PayPal CEO Dan Schulman admitted to the Wall Street Journal that they work with the far-left Southern Poverty Law Center (SPLC) to decide who to blacklist from their platform.
His conversation with the Wall Street Journal came just one day after PayPal banned this reporter from using their platform.
Citing “diversity and inclusion” as the most important values for the company, he lays out their relationship with the SPLC in making blacklisting decisions.

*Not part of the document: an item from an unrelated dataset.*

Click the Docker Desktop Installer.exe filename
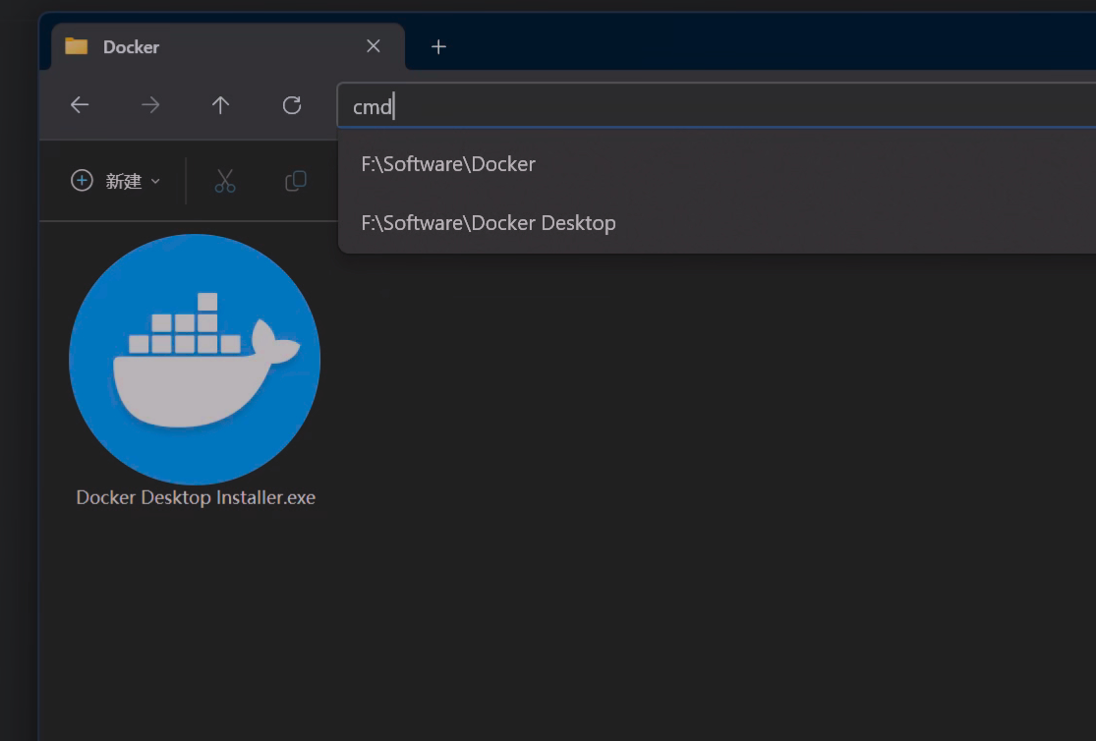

“Businesses need to be a force for good in those values and issues that they believe in. It shouldn’t come from backlash or people taking heat on it, because then it’s in response, as opposed to the definition of who you are and then how you react to the context that you find yourself in,” the CEO of PayPal explained, before stating that 2017’s deadly Unite the Right rally was the catalyst for their blacklisting of conservatives. (This is despite the fact that many of those blacklisted from PayPal, including Gavin McInnes, Laura Loomer, and this reporter have been opposed the rally since day one.)
Schulman, a far-left donor to Hillary Clinton, also discussed the difficulty in finding “the line between free speech and hate,” stating that “nobody teaches it to you in college. Nobody’s defined it in the law.”
So it appears that he chose to go to the SPLC, who were forced to pay an anti-radical Islam activist, who is a Muslim, millions for defaming him as an anti-Muslim extremist.